-- Begin EXTRACT --

On 07-Nov-04 Dr. David Alan Gilbert wrote:
- Ted Harding (Ted.Harding@nessie.mcc.ac.uk) wrote:
Hi Folks,
On one (A) of my 3 running machines, I noticed that 'ls -ls' on /var/log shows:
A: 44 -r-------- 1 root root 19136220 Oct 30 10:52 lastlog
[...] We have here a sparse file; one of the more useful but slightly confusing features of Unix. If you start with an empty file, 'seek' a few GB into the file and write one byte you'll actually only store one block of data for the file (oh and a handful of other data saying where it is). Now in this case the empty space normally reads as zero; normal programs just read these zeros without knowing that there is anything special about the file (and so if you copy a sparse file without doing special stuff you suddenly increase the disc usage!).
Now what lastlog does is that it stores a block of data for each user of 292 bytes in length (struct lastlog); and it stores those at offset: uid * sizeof(struct lastlog)
in the file.

-- End EXTRACT --

**WHAT TO WORK ON**
Return everything from "On 07-Nov-04 Dr." down to "the disc usage!)." in the post about the sparse lastlog file, word for word.

-- Begin GIVEN MATERIAL --

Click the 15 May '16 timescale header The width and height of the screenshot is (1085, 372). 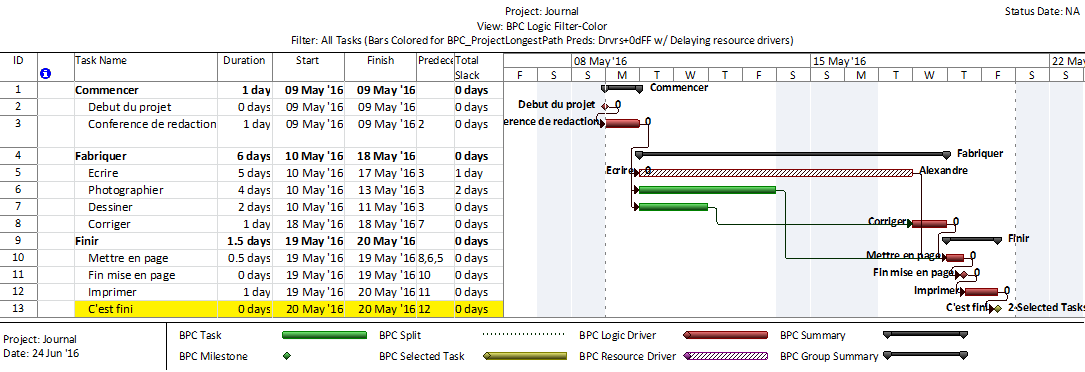[839, 61]
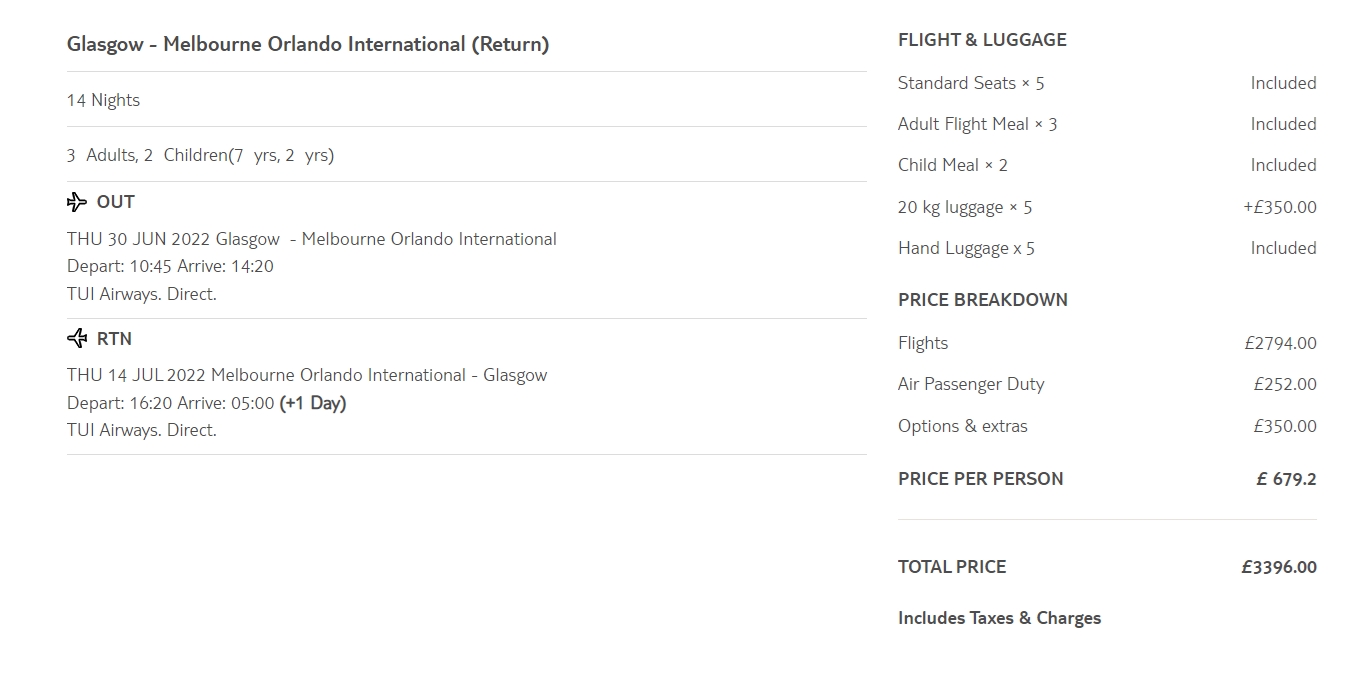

-- End GIVEN MATERIAL --

**RESULT OF THIS EXERCISE**
On 07-Nov-04 Dr. David Alan Gilbert wrote:
- Ted Harding (Ted.Harding@nessie.mcc.ac.uk) wrote:
Hi Folks,
On one (A) of my 3 running machines, I noticed that 'ls -ls' on /var/log shows:
A: 44 -r-------- 1 root root 19136220 Oct 30 10:52 lastlog
[...] We have here a sparse file; one of the more useful but slightly confusing features of Unix. If you start with an empty file, 'seek' a few GB into the file and write one byte you'll actually only store one block of data for the file (oh and a handful of other data saying where it is). Now in this case the empty space normally reads as zero; normal programs just read these zeros without knowing that there is anything special about the file (and so if you copy a sparse file without doing special stuff you suddenly increase the disc usage!).